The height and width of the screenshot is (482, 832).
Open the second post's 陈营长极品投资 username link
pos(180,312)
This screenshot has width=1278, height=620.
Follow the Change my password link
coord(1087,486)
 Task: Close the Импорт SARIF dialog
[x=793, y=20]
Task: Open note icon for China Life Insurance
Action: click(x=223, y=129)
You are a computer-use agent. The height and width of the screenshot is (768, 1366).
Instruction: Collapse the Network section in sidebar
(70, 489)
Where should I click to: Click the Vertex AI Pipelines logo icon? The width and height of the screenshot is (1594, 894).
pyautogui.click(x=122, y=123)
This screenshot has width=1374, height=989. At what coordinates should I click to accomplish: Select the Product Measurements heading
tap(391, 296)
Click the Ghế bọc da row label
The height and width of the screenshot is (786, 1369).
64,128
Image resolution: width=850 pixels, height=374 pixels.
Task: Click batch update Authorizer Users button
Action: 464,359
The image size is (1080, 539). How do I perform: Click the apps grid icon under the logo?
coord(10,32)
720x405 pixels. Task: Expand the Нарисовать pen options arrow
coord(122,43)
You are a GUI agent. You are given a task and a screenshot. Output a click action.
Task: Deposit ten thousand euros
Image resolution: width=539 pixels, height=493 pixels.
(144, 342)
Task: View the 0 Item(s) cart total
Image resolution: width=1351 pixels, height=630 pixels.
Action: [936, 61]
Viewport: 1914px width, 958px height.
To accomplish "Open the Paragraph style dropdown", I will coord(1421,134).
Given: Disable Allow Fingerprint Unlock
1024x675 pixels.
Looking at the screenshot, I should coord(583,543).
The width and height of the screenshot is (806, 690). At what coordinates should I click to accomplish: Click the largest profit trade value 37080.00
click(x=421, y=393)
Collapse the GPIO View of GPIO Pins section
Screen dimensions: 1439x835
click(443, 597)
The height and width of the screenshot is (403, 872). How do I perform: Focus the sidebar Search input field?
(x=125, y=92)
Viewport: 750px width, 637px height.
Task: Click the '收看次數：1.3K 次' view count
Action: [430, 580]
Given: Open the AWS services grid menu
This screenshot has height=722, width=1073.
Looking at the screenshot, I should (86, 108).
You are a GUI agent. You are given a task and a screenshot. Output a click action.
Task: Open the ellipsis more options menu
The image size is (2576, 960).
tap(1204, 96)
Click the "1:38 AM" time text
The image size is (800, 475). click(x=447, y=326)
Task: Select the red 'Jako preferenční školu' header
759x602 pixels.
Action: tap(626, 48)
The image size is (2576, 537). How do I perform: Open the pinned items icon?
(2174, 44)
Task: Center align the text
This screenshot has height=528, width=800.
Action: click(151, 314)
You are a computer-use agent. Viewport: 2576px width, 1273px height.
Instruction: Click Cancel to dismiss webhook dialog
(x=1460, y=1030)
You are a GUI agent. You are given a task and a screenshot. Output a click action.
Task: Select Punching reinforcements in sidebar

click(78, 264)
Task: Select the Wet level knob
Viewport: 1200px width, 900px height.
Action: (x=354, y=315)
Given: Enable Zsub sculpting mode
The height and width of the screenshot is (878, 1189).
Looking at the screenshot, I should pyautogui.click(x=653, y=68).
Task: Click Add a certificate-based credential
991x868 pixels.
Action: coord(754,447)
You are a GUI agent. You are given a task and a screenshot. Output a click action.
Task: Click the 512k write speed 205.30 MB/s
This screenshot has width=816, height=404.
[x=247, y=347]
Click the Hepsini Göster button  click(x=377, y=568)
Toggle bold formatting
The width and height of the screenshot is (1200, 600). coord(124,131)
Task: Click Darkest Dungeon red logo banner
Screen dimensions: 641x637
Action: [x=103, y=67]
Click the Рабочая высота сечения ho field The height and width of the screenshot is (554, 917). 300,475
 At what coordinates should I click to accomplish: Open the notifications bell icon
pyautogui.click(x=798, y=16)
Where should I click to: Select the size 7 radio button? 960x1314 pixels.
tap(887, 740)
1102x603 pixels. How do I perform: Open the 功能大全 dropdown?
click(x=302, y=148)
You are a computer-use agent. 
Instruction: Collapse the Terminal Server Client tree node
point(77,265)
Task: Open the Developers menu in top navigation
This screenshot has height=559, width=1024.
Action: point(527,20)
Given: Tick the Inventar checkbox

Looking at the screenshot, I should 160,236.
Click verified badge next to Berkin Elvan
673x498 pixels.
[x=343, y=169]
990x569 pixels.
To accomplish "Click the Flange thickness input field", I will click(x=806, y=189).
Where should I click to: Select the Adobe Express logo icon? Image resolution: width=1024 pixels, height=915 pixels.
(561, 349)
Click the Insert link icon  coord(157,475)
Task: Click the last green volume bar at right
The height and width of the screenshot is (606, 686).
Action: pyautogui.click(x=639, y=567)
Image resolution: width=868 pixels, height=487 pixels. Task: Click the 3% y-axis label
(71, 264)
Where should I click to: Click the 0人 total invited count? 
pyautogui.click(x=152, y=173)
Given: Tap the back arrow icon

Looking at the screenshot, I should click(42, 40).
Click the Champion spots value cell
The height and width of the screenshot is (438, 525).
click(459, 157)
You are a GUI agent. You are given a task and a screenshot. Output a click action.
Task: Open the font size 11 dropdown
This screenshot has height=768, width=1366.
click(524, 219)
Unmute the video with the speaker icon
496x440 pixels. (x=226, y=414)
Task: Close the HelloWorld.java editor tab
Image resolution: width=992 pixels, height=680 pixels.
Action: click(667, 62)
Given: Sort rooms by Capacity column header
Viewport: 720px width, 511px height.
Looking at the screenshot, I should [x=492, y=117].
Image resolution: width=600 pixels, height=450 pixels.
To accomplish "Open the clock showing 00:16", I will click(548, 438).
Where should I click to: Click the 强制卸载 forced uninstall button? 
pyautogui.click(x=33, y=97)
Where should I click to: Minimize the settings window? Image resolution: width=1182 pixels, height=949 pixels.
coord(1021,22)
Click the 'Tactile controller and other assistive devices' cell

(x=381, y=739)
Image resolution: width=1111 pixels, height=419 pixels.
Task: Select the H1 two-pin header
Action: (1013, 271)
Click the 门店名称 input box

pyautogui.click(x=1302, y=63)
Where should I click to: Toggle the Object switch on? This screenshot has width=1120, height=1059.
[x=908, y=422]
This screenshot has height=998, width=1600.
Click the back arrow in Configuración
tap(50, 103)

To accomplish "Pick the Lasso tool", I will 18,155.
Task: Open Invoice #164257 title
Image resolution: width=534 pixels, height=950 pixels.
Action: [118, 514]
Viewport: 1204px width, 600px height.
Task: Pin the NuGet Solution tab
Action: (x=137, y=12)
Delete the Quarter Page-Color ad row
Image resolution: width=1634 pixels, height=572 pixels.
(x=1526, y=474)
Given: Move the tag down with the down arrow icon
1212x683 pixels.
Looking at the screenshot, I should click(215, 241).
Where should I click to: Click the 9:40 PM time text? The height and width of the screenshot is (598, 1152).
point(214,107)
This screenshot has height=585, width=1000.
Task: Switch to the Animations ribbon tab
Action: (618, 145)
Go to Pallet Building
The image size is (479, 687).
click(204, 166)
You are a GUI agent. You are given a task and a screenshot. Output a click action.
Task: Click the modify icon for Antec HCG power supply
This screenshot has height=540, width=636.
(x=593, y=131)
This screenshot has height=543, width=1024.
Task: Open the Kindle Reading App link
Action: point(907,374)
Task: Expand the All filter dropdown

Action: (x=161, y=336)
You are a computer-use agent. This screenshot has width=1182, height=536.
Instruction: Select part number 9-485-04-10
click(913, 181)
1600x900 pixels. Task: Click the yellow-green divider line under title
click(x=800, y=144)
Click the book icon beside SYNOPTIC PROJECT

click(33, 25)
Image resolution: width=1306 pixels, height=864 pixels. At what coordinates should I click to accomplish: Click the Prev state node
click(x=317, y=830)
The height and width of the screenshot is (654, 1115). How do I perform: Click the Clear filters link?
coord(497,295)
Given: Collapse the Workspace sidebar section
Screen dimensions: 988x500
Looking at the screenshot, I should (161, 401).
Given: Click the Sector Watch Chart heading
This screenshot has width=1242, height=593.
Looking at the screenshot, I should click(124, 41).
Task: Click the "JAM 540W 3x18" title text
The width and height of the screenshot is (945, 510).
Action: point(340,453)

---------------

DIRECTIONS FOR THIS TASK » Your answer should be each line from the entries that includes the string "computer".

WRITTEN SOLUTION »
You are a computer-use agent. The height and width of the screenshot is (768, 1366).
You are a computer-use agent. Viewport: 2576px width, 1273px height.
You are a computer-use agent. 
You are a computer-use agent. This screenshot has width=1182, height=536.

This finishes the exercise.